Sherbrooke Record

From Funeral Strippers to Nude Dining

- Tim Belford

As a columnist, on and off again for thirty years or so, I am often asked the same question, “How do you come up with a different idea each week?” Well, at the risk of giving the secret away, I have to confess it’s easier than it may seem. All you have to do is read two or three newspapers a day, watch the evening news and scan a half dozen magazines. There’s always someone out there doing something stupid.

Mind you some weeks are harder than others. Fortunatel­y, when all else fails, there’s Donald Trump but even chroniclin­g his endless antics, vulgaritie­s, inanities and outright lies can wear a bit thin at times. To give The Donald a break, other politician­s are easy targets as well and do their fair share of silly things, just not with the same frequency as the master of the tweet.

This week was a perfect example. It’s hard to resist a headline like the one in yesterday’s National Post, “Government Cracks Down On Funeral Strippers.” It appears in rural China that organizers of funerals are going all out to increase attendance on the theory a big turnout honours the dead and brings them good fortune wherever they’re heading.

Being China, however, means the government is stepping in to end striptease­s and other “obscene, pornograph­ic, and vulgar performanc­es” at funerals, weddings and other public affairs. Makes you wonder what else they’re doing. The guardians of moral rectitude have also set up a hotline which offers cash rewards for ratting out family and friends who would rather have a fan dance than two verses of Amazing Grace.

Then there’s the massive shortage of chicken at Britain and Ireland’s 900 Kentucky Fried Chicken outlets. Apparently, the new supplier of roasters hasn’t worked out its delivery system yet leaving only about 300 outlets in operation. According to the report, fast food fans – which is about 90 per cent of Britain’s population – are in a tizzy. Given the fact they have fish and chips shops and some of the best curry take-out joints outside of the sub continent to fall back on, it’s hard to weep for the Colonel’s fans.

One of the big stories of the past week is the outrage being stirred up in the media at the Indian government’s snubbing of Prime Minister Selfie and his family as they tour Asia’s second largest nation. Trudeau the Younger is trying to drum up better business connection­s with this growing economic power. The Indian government, on the other hand, thinks Trudeau and the Liberal Party are much to cozy with the Sikh community in Canada who it believes harbours many separatist­s who are actively campaignin­g for an independen­t Punjab.

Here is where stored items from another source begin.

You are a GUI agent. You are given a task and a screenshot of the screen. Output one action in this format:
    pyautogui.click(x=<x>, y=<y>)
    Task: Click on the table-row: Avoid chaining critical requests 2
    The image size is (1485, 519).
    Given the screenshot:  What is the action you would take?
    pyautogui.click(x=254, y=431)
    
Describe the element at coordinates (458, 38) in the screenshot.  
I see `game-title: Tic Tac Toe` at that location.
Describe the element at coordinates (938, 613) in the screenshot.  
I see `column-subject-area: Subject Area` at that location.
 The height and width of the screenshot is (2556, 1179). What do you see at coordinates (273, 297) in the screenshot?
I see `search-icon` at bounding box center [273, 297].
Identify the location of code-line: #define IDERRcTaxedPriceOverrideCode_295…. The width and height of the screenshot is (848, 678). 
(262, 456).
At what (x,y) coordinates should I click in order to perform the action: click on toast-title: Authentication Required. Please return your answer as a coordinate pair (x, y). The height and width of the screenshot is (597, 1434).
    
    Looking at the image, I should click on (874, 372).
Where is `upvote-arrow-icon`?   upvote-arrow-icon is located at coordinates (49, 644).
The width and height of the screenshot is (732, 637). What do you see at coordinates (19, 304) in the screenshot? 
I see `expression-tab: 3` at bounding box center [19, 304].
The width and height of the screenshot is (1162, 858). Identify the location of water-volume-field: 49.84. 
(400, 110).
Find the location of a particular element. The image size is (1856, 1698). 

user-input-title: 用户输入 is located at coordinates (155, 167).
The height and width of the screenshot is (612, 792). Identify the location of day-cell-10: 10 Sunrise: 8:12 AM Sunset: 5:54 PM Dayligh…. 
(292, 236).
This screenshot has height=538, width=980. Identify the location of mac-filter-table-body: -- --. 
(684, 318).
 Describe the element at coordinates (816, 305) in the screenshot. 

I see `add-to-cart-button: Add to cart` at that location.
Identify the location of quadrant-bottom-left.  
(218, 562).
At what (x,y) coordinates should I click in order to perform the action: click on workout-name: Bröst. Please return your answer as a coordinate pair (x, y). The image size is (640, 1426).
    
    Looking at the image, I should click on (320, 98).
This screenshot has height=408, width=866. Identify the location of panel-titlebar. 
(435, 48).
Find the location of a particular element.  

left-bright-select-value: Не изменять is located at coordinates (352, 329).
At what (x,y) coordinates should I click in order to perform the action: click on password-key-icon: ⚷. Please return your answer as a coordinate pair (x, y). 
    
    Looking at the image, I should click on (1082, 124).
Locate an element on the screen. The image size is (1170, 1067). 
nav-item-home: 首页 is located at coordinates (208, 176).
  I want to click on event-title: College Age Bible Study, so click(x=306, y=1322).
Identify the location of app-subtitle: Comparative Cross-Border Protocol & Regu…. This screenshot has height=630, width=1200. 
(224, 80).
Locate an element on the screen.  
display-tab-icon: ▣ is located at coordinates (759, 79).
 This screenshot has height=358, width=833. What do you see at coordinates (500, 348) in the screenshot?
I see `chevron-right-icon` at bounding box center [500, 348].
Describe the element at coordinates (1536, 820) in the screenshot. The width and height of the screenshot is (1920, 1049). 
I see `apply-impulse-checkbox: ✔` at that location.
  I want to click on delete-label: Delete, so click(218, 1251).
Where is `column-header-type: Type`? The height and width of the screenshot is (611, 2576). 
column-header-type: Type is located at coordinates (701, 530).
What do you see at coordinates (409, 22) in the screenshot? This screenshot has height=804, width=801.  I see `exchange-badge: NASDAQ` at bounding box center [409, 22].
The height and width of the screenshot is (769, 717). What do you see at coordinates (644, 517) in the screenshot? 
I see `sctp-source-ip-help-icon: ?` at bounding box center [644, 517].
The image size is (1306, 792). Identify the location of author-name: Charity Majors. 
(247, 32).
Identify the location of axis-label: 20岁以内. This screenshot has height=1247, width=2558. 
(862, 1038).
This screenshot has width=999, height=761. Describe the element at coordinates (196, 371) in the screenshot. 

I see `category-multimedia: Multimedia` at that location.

So far it appears that the only government representa­tive Trudeau has met was a tour guide at the Taj Mahal who doubles as a janitor when he’s not greeting heads of foreign states. Always in a search for a better photo op the Prime Minister and his family actually donned traditiona­l Indian clothing with the PM coming across looking like something from a late Beatles album jacket.

Still, the truly oddest article I came across this week was one in The New Yorker dealing with the latest rage in the gastronomi­cal capital of the world, Paris. O’naturel is not, as you possibly think, a rare Irish surname, but the City of Lights’ first nudist restaurant. That’s right. Not clothing optional but mandatory, conceal-nothing, out-front nude dining. Check your hat and of course your pants, shirt, jacket, tie, dress, panty hose, socks and unmentiona­bles in the changing room. You even have to leave your smart phone behind. They do provide you with a pair of comfy, white terry cloth slippers but that’s it.

The restaurant apparently seats forty brave patrons and lacks the cozy ambient lighting of your better dining spots preferring, in the words of the author, “the rousing brightness of a bank manager’s office.” The good news is that French law at least prohibits the kitchen staff and the servers from checking their own clothing before going to work.

So there you have it. As I said from the outset, picking a topic is not a problem because that old adage is as true today as it was yesterday. Truth is indeed far stranger than fiction.